For a while, some misguided sites tried to prevent people from pasting passwords into their login forms. I have never seen the inverse: a site that prevents users from typing a password. Is there a reason that wouldn't work? Because if it would, it would only take a few big services doing that to finally force the last holdouts to adopt password managers. And that, I think, would contribute a lot more to overall password security than trying to decide whether to use bcrypt, scrypt, pbkdf2, argon, or hokeypokey5.
Author here.
I was originally planning to write a blog post about my experience reporting cryptography-related bugs to password managers in 2022. (I had findings for LastPass, 1Password, and Keeper.)
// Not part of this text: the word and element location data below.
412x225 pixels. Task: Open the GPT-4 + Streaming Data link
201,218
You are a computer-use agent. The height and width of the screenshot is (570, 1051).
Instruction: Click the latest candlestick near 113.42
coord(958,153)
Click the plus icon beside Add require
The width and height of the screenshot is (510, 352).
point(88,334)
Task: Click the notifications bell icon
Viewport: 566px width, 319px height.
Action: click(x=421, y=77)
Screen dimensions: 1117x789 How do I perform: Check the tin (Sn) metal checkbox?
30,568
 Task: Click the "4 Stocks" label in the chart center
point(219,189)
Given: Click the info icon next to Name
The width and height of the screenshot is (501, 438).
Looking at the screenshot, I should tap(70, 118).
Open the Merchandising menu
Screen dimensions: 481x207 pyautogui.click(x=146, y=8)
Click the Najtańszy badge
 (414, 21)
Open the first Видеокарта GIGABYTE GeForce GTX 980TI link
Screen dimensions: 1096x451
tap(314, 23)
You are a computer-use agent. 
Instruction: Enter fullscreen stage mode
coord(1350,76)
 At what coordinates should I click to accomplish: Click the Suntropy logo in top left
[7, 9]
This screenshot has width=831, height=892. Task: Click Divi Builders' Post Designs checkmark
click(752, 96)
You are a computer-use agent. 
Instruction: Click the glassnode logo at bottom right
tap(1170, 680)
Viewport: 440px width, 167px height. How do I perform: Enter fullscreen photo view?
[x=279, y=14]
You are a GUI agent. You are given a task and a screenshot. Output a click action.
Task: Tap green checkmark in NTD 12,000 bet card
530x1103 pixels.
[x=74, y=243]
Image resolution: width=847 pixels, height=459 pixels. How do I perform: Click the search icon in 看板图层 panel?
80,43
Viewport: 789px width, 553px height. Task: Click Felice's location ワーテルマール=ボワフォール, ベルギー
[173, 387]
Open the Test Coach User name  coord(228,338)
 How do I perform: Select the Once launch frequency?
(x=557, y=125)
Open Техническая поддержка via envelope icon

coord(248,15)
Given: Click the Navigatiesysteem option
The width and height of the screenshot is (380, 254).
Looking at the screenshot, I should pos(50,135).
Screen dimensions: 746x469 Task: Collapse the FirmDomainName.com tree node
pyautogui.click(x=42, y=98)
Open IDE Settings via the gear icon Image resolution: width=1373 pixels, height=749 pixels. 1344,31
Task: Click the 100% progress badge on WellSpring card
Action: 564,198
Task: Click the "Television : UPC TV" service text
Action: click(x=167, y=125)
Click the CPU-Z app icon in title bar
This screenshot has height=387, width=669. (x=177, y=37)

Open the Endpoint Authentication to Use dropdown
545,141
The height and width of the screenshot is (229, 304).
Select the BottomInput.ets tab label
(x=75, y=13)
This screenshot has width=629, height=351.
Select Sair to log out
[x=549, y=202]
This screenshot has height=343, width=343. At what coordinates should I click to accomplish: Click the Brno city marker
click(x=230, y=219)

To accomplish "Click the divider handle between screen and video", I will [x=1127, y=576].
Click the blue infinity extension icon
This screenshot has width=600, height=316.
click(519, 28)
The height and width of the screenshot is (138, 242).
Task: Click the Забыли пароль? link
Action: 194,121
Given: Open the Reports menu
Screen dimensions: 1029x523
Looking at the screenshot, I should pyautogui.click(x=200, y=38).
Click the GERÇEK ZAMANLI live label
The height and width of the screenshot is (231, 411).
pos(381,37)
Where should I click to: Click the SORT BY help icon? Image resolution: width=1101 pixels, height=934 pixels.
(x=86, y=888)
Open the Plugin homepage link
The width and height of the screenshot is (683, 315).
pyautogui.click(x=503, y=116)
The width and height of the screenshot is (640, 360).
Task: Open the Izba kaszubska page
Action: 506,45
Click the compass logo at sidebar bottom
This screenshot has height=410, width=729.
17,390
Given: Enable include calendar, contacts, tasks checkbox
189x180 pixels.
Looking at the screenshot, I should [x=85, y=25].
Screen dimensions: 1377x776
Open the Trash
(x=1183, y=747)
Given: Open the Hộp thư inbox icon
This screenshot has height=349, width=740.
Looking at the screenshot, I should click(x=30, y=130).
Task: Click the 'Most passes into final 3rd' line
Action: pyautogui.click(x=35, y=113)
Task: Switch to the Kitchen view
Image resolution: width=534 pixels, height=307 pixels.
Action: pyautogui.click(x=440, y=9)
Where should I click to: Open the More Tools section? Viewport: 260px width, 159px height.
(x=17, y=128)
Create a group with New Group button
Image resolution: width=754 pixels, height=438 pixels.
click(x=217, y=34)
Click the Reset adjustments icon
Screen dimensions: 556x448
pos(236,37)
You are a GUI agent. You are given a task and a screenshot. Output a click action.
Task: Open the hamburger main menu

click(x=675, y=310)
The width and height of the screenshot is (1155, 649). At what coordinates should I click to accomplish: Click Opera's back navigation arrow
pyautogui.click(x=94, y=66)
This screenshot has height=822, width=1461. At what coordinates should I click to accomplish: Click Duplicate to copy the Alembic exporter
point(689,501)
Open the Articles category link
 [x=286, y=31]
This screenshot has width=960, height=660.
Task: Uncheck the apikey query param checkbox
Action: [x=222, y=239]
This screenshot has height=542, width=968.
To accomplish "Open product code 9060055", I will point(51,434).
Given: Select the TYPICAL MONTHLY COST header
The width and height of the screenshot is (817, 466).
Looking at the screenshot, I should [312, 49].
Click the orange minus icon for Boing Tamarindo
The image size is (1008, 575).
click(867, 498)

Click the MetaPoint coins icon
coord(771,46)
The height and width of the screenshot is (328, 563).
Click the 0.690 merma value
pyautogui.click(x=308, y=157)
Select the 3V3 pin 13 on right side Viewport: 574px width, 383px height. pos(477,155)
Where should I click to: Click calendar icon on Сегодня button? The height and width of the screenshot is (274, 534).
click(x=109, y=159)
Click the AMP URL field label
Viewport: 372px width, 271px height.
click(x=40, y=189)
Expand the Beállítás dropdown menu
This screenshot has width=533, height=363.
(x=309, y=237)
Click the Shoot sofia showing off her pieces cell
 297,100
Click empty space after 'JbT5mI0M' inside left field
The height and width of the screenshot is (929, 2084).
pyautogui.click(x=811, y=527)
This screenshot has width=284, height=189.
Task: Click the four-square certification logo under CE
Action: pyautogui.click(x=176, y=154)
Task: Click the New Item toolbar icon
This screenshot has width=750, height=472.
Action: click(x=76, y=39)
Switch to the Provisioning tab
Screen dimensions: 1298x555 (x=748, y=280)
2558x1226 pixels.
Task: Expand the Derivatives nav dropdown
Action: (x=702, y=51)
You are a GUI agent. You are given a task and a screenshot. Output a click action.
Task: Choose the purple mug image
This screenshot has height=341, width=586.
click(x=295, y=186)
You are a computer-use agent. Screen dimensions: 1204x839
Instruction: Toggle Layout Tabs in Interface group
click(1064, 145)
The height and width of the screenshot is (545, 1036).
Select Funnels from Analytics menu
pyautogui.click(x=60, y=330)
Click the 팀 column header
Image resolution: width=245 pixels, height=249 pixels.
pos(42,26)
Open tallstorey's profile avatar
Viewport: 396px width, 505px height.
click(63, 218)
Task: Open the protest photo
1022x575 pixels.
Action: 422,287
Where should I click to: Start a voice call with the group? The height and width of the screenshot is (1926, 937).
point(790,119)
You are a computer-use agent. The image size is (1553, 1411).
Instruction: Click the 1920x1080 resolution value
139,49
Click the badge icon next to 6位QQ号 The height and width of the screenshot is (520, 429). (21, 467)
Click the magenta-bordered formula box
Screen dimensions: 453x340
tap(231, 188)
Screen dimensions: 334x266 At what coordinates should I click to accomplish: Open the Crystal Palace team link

My experience with LastPass was abysmal. I wrote a thread about it here: https://furry.engineer/@soatok/109560736140669727
However, I found in my early draft that I spent a lot of time explaining these algorithms, so I decided to spin it off into a separate article. Thus, this post was conceived!
> I notice the article stopped citing examples of large-scale password cracking after the introduction of PBKDF2.
At that point, I figured the point had been made already, and wanted to focus on the algorithms.
> Readers capable of implementing something like OPAQUE will already have a pretty good handle on most of what's written here. All other developers will just grab whatever "the" off-the-shelf solution is for their language and tech stack, and any recommendations for those are conspicuously absent here. What are the best resources for the most popular tech stacks currently? PHP introduced the password_hash() function (and related functions) in its standard library a while back. It defaults to bcrypt, and most php devs should probably just use those functions, unless they're sure they know better.
I tried to make the post a good balance of fun and informative, but the audience was "people who want to know more about cryptography with passwords" not specifically developers.
As you indicated, if you're developing something, the password_hash() / password_verify() API your language provides is likely 1000x safer than rolling your own anything. If there is to be improvements in the cryptography for a given programming language, it should be an update to whatever the de facto standard library is for that language.
PHP has the password extension built-in. Python has passlib. Node has the crypto module. Etc.
> For a while, some misguided sites tried to prevent people from pasting passwords into their login forms. I have never seen the inverse: a site that prevents users from typing a password. Is there a reason that wouldn't work?
I'm not confident in this, since it's 4:46 AM for me and I should probably be sleeping instead of reading HN comments, but isn't this exactly how Passkey is supposed to work? I could be confusing it with another thing though.
Anyway, thanks for your insightful feedback. I already planned a teardown into the reverse-engineered internals of popular password managers and my experiences with them. Because of your comment, I might also make a future blog post targeting developers.